あんまり暑いんでちゃんとレビューする気力もないけど、これは最近出た靖国がらみの出版物のなかでは出色の出来でしょう。「この問題に関心あるけど、何を読んでいいか分からない」「ただ信念を固めるためだけの読書はしたくない」という人はぜひ手にとってください。

三土修平さんの本は初めて読んだけど、すごく冴えてる人です。基本的に靖国国家護持には反対の立場ですが、靖国反対派の論理展開が穏健な良識を持った日本の庶民を心情的な靖国支持派に追いやってしまったことをも統計分析を駆使して素直に指摘しています。

また本書の後半、靖国問題の「原点」としてGHQと日本政府による戦後の国家神道改革がはらんでいた矛盾を明らかにしたくだりは、二項対立が続く靖国問題に、新しい視野を開く画期的な論考と言えるでしょう。

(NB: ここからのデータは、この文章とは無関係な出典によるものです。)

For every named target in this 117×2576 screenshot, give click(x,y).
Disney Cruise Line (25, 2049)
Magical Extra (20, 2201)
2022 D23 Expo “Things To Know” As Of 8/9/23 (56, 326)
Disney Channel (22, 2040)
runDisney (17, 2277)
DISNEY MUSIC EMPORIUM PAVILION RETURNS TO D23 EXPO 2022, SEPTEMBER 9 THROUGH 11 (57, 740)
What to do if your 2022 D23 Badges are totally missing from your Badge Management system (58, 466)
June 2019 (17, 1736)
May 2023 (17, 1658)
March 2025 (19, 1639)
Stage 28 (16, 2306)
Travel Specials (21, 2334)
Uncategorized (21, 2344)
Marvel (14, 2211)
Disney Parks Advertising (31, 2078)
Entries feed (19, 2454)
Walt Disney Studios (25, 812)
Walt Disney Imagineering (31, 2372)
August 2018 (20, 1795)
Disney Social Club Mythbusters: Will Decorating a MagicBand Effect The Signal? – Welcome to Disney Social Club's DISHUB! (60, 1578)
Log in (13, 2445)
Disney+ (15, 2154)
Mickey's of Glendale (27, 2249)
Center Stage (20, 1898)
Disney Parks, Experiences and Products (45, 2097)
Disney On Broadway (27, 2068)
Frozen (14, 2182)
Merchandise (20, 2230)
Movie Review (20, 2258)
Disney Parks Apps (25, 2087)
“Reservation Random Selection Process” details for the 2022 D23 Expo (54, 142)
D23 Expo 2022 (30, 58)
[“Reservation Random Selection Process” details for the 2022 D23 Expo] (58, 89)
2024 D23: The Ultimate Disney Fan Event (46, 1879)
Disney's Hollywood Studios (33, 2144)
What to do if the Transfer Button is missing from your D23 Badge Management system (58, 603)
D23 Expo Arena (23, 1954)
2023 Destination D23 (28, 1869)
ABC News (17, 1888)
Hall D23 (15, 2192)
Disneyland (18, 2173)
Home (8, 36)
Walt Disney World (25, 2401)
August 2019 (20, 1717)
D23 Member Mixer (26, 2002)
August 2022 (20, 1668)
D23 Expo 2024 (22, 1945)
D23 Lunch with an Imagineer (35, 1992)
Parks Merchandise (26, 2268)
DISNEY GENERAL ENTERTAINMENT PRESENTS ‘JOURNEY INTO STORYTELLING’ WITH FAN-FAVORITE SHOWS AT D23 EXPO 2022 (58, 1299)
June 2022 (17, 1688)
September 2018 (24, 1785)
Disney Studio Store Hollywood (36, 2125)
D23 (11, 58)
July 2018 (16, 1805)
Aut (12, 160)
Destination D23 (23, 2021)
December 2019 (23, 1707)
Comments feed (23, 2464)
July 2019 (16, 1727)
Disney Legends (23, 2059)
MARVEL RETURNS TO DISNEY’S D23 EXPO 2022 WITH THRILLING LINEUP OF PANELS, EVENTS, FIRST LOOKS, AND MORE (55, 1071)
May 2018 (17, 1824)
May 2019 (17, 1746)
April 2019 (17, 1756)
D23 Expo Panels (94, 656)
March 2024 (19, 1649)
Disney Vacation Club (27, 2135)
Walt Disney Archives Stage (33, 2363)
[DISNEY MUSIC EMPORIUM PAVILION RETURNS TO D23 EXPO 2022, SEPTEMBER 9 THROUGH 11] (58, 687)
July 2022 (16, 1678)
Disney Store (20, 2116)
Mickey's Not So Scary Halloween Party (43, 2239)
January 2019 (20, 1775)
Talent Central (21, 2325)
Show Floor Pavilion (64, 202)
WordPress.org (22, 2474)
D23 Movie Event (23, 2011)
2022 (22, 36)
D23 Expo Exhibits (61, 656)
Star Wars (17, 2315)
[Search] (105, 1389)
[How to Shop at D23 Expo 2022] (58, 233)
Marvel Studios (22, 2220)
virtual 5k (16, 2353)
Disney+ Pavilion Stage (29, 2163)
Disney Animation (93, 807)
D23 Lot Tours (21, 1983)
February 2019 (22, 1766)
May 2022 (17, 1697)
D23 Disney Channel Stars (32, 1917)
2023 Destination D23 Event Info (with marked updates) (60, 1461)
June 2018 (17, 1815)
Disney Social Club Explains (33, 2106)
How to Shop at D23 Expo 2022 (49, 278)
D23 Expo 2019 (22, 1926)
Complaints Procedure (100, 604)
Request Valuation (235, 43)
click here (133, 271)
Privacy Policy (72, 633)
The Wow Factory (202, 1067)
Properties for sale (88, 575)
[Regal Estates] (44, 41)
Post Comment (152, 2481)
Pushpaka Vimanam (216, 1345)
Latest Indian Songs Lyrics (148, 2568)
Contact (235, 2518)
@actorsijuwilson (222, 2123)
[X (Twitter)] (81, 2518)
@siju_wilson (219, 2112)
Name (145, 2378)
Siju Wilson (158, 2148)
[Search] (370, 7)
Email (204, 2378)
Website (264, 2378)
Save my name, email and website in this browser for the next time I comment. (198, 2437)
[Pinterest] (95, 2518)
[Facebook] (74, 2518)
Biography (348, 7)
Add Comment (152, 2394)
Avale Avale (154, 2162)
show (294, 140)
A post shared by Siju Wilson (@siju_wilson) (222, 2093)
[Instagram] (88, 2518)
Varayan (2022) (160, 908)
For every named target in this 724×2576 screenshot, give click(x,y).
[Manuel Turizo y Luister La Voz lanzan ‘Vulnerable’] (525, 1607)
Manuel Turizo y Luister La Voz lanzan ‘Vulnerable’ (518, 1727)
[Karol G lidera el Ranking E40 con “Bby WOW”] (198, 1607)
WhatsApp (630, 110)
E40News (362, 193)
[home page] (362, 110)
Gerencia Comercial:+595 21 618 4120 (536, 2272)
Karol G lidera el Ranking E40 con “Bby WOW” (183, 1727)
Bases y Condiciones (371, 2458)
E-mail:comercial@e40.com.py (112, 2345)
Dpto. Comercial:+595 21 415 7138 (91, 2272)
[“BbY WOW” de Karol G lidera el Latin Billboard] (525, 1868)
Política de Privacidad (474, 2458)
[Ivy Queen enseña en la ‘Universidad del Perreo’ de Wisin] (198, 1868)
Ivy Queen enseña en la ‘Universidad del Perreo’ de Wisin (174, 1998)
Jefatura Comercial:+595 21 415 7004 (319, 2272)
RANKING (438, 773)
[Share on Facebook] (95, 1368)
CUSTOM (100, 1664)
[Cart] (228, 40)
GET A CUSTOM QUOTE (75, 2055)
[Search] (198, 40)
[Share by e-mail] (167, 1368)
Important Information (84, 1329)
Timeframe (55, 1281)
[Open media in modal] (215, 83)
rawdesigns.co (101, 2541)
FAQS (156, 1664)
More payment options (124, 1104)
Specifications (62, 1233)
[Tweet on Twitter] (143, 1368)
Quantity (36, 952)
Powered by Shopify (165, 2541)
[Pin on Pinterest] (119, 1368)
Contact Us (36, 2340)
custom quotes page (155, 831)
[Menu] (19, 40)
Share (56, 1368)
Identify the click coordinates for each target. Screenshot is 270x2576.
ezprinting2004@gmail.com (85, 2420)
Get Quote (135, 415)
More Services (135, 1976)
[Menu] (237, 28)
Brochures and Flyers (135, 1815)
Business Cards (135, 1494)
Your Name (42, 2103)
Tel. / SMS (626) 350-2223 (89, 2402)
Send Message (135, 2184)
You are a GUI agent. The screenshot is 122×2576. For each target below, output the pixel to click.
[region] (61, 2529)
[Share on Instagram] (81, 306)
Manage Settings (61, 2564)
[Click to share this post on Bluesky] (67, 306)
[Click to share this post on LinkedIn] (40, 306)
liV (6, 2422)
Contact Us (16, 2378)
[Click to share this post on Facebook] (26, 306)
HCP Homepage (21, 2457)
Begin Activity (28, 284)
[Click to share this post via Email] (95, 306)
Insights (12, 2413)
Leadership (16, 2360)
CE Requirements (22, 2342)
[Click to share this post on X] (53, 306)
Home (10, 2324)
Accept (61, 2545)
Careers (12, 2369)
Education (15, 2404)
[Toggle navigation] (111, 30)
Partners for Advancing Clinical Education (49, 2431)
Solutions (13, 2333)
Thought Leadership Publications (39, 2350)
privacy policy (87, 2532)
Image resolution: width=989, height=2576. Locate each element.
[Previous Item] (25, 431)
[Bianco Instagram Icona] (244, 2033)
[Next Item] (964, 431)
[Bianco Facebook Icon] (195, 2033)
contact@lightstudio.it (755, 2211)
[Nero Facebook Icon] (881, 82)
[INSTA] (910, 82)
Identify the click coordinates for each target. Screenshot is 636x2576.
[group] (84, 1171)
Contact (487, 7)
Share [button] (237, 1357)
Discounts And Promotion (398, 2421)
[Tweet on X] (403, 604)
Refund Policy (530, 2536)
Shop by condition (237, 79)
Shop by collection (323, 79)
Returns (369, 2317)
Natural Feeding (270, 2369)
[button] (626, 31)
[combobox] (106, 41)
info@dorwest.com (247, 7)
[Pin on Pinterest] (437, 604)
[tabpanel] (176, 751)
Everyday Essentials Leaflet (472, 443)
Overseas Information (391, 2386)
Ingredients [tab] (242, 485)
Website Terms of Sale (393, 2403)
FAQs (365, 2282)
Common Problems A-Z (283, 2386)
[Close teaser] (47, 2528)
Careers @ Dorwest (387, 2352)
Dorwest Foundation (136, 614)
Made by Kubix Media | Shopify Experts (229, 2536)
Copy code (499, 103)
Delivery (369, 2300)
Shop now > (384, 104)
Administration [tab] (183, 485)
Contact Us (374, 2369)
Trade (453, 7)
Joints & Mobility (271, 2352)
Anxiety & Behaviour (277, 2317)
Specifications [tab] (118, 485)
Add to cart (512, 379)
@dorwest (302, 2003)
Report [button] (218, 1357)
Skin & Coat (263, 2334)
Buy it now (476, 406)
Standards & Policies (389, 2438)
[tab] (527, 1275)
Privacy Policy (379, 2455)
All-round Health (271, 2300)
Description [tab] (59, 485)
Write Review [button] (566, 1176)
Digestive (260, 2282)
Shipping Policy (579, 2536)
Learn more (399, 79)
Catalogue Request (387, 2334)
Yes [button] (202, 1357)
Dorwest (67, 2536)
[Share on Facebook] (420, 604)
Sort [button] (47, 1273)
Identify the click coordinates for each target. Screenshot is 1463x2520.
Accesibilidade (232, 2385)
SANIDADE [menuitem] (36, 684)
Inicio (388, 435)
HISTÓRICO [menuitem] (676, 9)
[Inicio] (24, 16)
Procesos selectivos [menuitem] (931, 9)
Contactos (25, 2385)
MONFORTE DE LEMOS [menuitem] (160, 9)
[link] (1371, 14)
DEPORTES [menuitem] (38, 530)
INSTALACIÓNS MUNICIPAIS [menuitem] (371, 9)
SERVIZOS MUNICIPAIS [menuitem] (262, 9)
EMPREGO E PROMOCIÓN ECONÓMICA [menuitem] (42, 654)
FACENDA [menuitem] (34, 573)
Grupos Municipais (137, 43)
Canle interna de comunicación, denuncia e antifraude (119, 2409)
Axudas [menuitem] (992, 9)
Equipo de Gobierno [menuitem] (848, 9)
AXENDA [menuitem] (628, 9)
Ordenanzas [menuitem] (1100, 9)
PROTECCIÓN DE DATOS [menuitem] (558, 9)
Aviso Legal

著者のスタンスは、しょせんは書生論にしか思えない高橋哲哉の『靖国問題 (ちくま新書)』にも、小林よしりんの悲壮な憂国節バリバリの『新ゴーマニズム宣言SPECIAL靖國論』にもイマイチ乗れない、穏健なふつうの日本人だと自認する人にも納得できるものです。っつーか本書を読んでこの問題の見取り図を頭に入れない限り、靖国奉賛派も反対派もお互いの「末法思想」に駆られて不毛な感情的対立を延々と続けることになると思います。いいかげん、そーゆーのやめましょう。暑いし。

戦後民主主義象徴となってしまった靖国神社が、神仏習合的な日本の信仰風土にソフトランディングしてゆく筋道まで展望した筆致は、インテリの不人情からも、保守オヤジの現状居直りとも一線を画した、慈しみのまなざしに満ちている。「きっとこの人は仏教徒じゃないかなぁ」と思ったら案の定、そうでした。東大寺で得度もされてます。

「私は仏教徒ではない」と言ってみることが誠実の証拠と思っているらしい、最近のインテリのダサいカッコつけとは大違い。律儀にあとがきで仏紀まで使ってる姿勢にも個人的に好感持てました。